## Assignment
Only the lines from the one containing "Tap the back arrow beside 设置" through the end of the data belong in the answer; reproduce them exactly.

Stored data
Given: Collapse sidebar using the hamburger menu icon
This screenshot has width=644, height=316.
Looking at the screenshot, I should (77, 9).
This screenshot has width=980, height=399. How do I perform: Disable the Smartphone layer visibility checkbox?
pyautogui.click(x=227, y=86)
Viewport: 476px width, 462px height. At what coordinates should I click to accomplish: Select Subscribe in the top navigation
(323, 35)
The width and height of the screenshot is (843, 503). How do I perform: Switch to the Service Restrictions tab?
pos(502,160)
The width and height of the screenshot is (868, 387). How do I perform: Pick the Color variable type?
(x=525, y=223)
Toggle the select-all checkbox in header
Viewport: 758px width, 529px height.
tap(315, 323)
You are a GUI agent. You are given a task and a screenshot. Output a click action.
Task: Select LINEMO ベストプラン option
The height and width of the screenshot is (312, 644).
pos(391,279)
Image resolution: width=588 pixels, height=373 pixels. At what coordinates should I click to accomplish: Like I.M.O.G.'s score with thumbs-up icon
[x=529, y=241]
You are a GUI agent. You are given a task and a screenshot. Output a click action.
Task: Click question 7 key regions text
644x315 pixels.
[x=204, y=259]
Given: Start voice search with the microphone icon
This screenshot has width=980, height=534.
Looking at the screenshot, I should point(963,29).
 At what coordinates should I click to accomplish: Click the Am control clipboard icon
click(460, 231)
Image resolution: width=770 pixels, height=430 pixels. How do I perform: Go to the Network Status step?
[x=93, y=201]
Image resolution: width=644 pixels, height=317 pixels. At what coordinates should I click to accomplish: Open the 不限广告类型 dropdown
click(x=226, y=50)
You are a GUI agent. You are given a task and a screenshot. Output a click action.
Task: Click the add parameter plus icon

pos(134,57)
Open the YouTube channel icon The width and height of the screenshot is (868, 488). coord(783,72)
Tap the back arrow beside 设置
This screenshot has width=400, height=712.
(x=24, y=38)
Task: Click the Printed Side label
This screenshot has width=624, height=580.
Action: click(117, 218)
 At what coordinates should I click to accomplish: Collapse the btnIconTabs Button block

## Task result
Tap the back arrow beside 设置
This screenshot has width=400, height=712.
(x=24, y=38)
Task: Click the Printed Side label
This screenshot has width=624, height=580.
Action: click(117, 218)
 At what coordinates should I click to accomplish: Collapse the btnIconTabs Button block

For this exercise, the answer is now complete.